> Text shown
• • • •
Samsung's Galaxy Z Fold Series
Samsung has included under-display cameras in its Galaxy Z Fold series of foldable phones, where the inner display spans the full area of the folded device including the front camera area. Samsung's implementation has improved across generations but faces the same fundamental physics challenge: the camera quality is noticeably lower than the standard front camera on Galaxy S series phones. Samsung's own marketing for the Z Fold treats the under-display camera as a convenience feature rather than a quality photography tool.
Samsung's experience with under-display cameras in its high-volume products provides useful data about user acceptance. Galaxy Z Fold users generally accept the quality limitation because the form factor benefit — a full-screen fold-out display — is worth the front camera trade-off. For mainstream iPhone users who would not be making a comparable form factor trade-off, Apple correctly judges that a compromised front camera is not an acceptable price for a smaller camera island.
The Meaningful Distinction: Under-Display Sensor vs. Camera
Apple's specific approach — under-display sensor, not under-display camera — is the crucial design distinction that makes the iPhone 18 Pro's changes both feasible and sensible in 2026. The Face ID infrared sensor system does not need to produce a photographic image of publication quality; it needs to produce a reliable depth map for security verification. The quality bar for 'good enough' is fundamentally different from the quality bar for a camera that users will use to take selfies and video calls.
This distinction reflects Apple's characteristically methodical approach to adopting new technology: rather than rushing a partial implementation to market, Apple identifies the specific use case where the technology is genuinely ready — under-display infrared sensing for Face ID — and executes that specific use case at full quality, while continuing to develop the technology toward the more demanding future use case (under-display front camera) that will become viable in subsequent generations.
The Apple A20 Chip — 2nm and What It Means
Every generation of iPhone Pro is powered by a new Apple Silicon chip, and the iPhone 18 Pro will be no exception. The expected Apple A20, built on TSMC's 2-nanometer process node (designated N2), represents the continuation of Apple's silicon leadership — a lead that has, since the M1 generation began in 2020, made Apple's chips some of the most efficient and powerful in the mobile space.
• • • •
> Written instruction 1
Duplicate the records starting at the line containing "195x226 pixels. At" and ending at the end of the records, with the pictures left out.

(Text and element pointing records)
• • • •
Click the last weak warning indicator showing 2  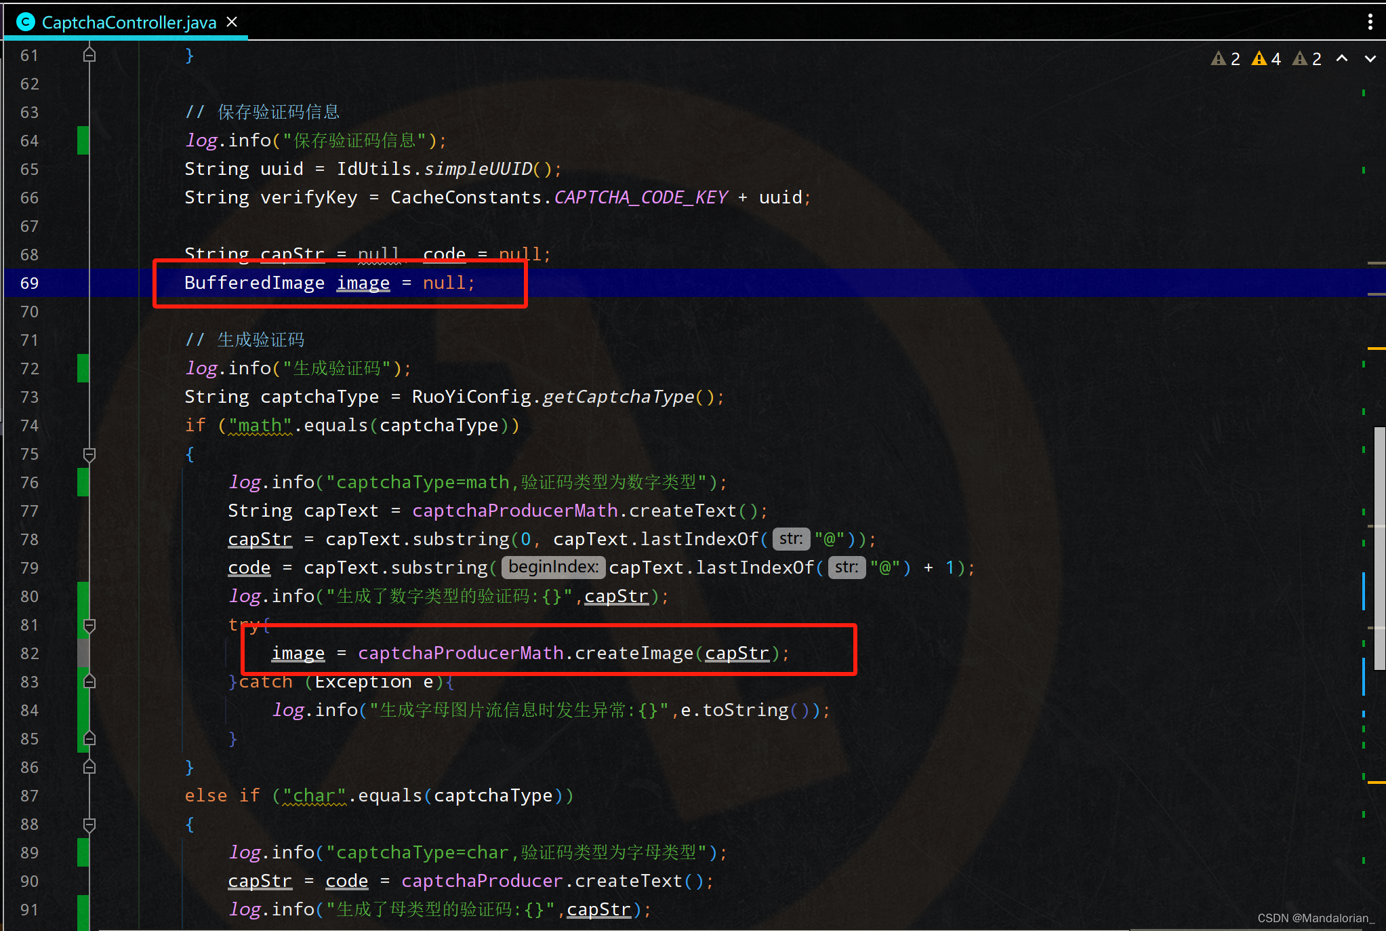point(1307,59)
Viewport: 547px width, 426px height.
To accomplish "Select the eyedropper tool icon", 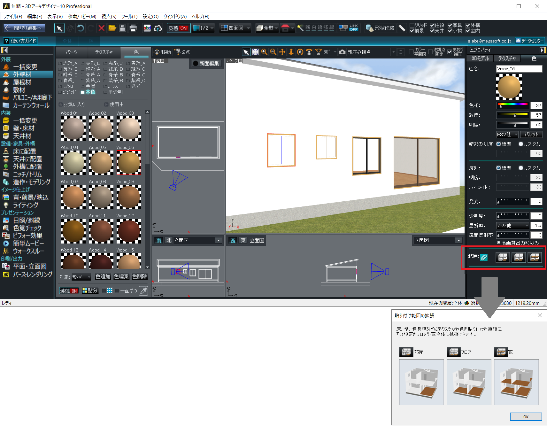I will (x=144, y=291).
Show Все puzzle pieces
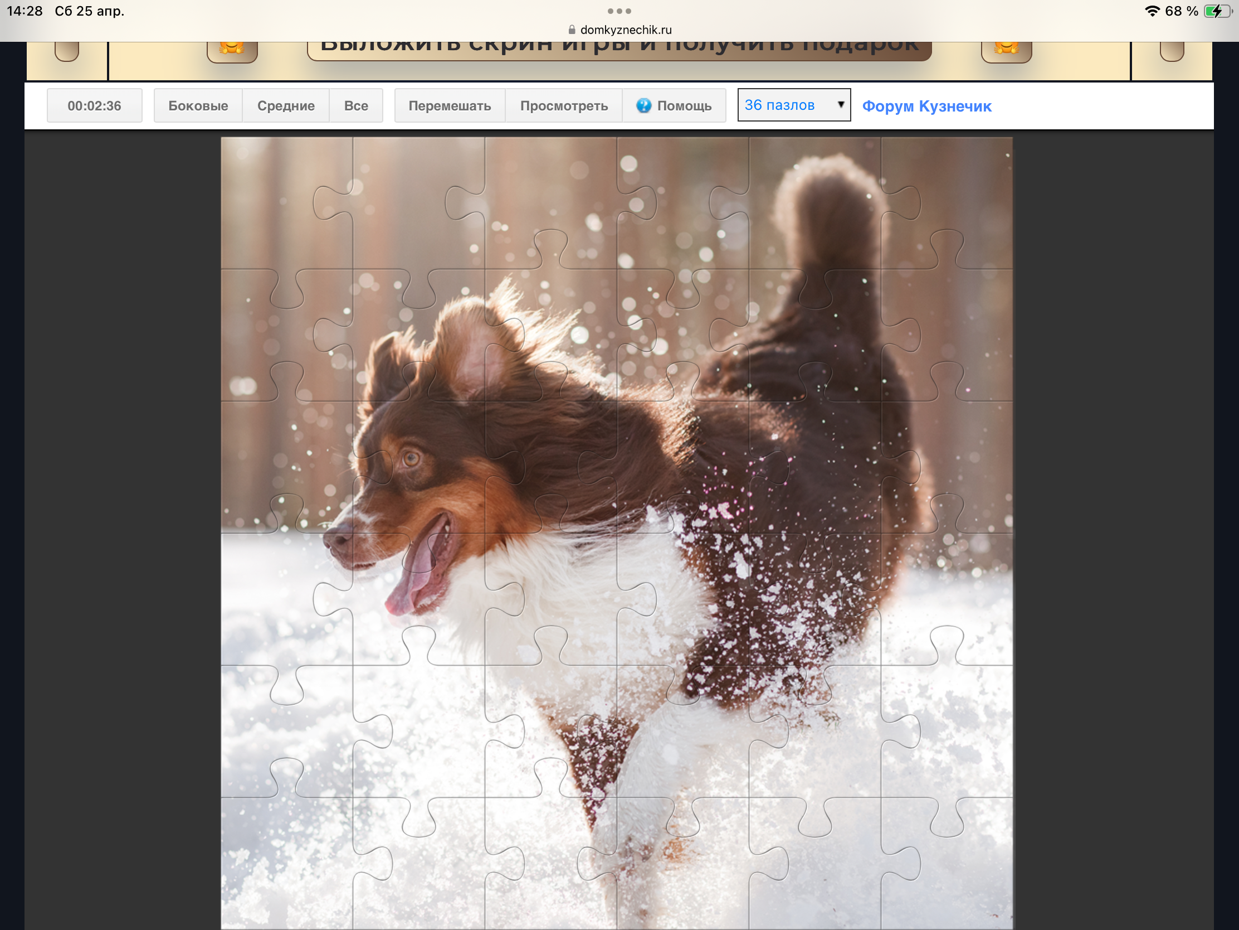Viewport: 1239px width, 930px height. click(356, 105)
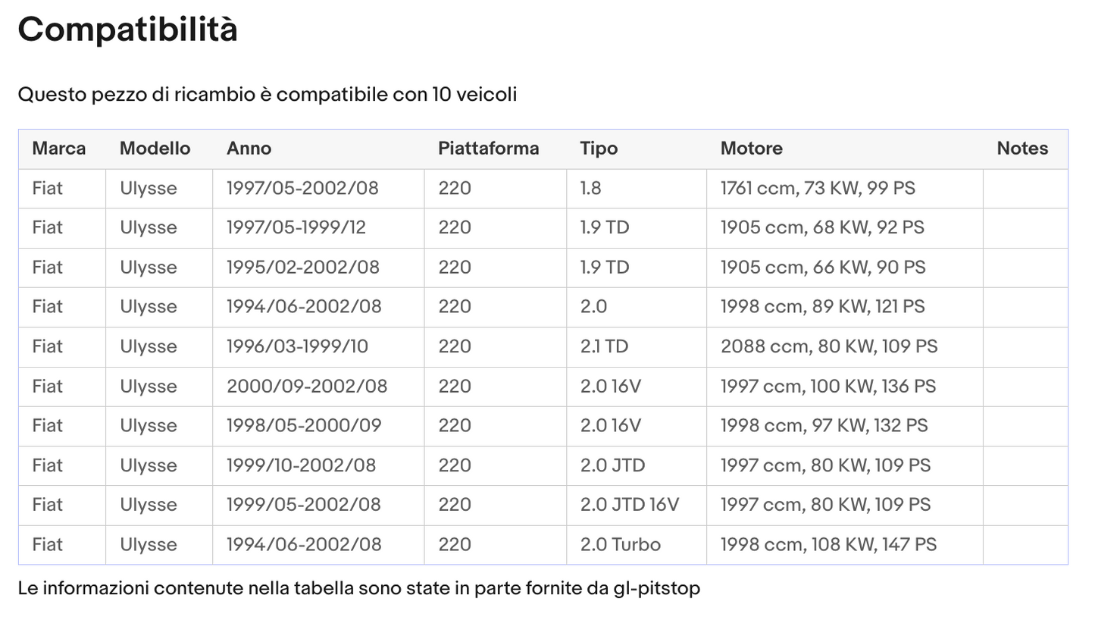The width and height of the screenshot is (1095, 620).
Task: Click the 1998 ccm, 108 KW engine cell
Action: [828, 544]
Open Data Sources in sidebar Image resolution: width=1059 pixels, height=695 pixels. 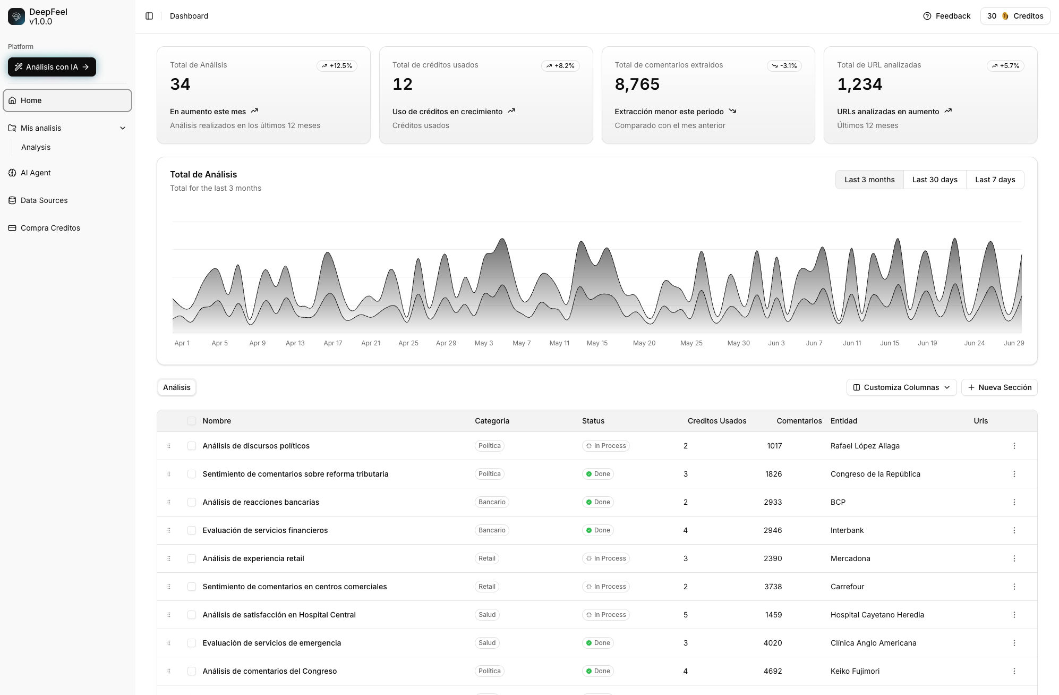click(44, 200)
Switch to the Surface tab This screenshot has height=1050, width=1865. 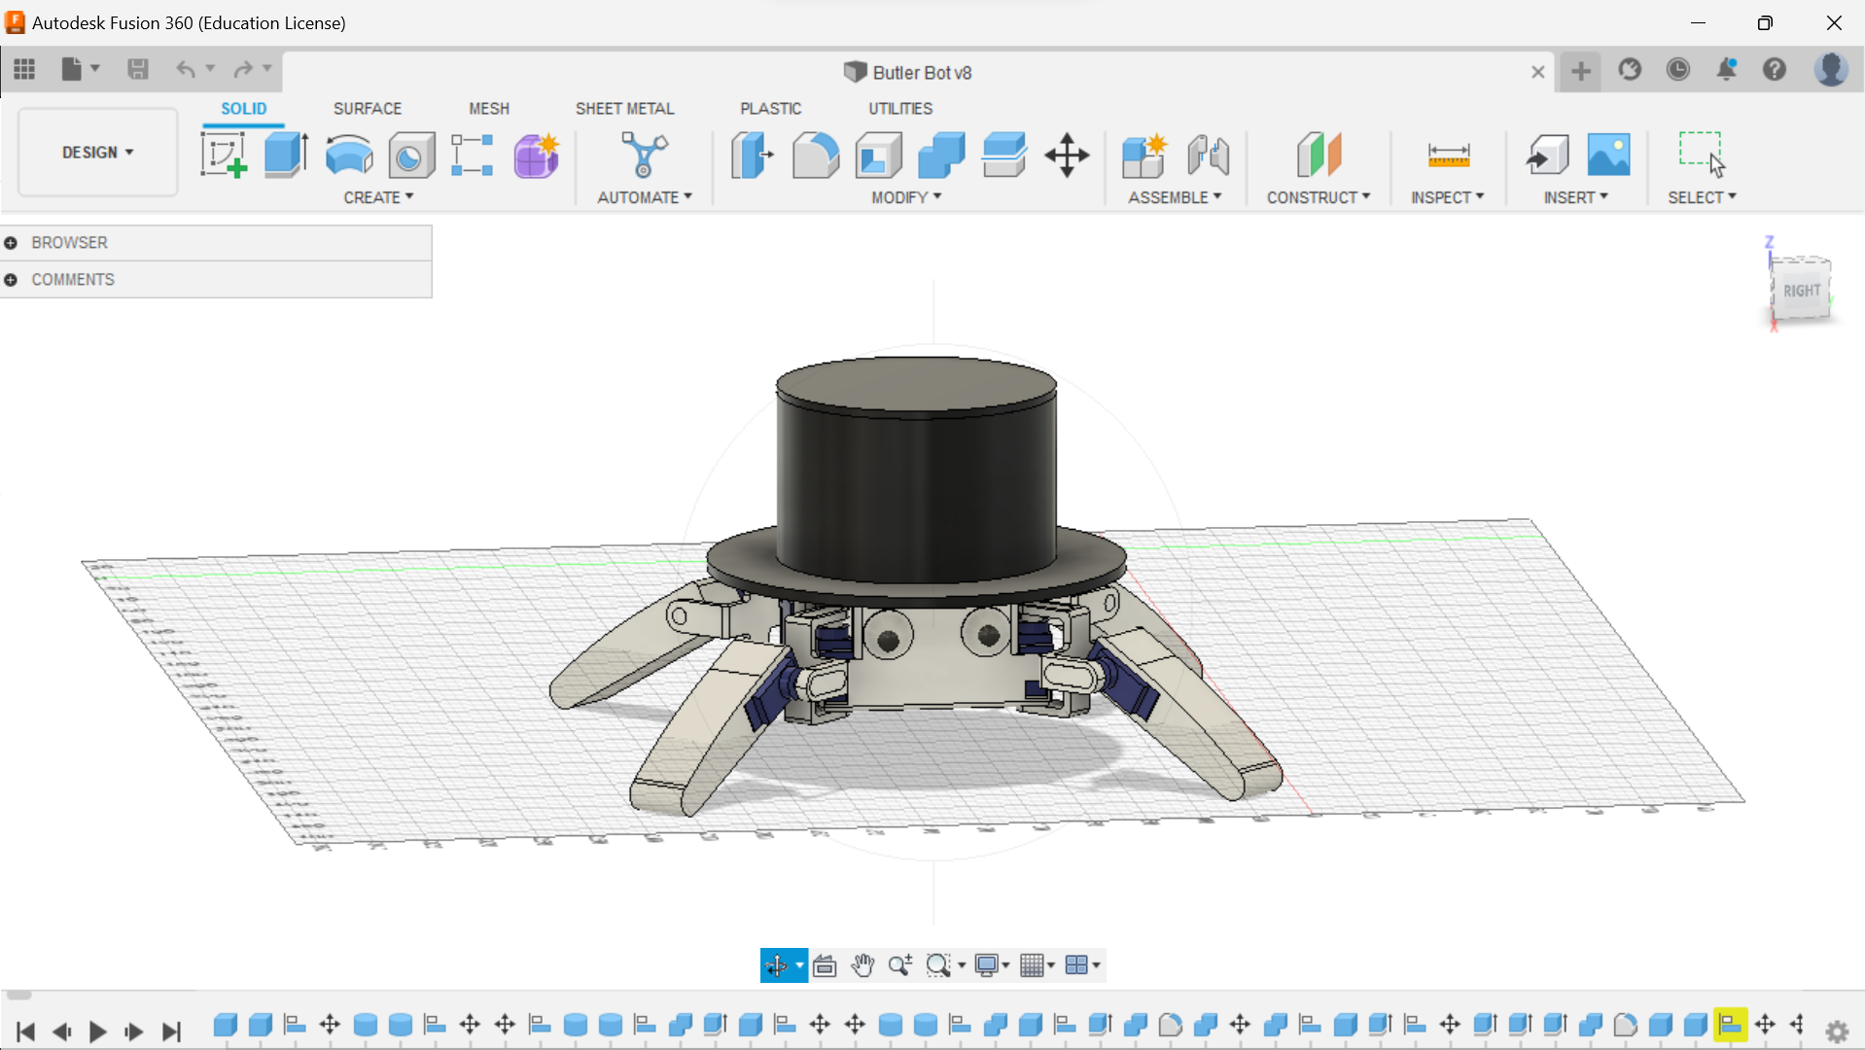tap(367, 108)
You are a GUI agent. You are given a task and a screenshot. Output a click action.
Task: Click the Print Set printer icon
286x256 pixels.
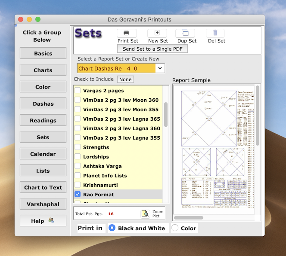coord(127,33)
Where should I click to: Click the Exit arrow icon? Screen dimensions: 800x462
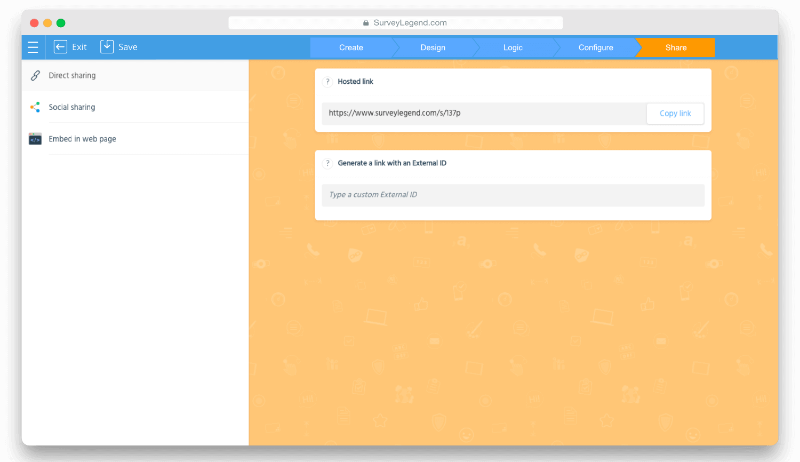(60, 47)
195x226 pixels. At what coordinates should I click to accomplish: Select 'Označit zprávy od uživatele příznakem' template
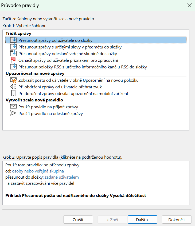(x=68, y=60)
• • • •
> Written instruction 2
Name every company mentioned in the text on under-display cameras and the A20 chip.

> Correct response 1
195x226 pixels. At what coordinates should I click to accomplish: Select 'Označit zprávy od uživatele příznakem' template
(x=68, y=60)

> Correct response 2
Samsung, Apple, TSMC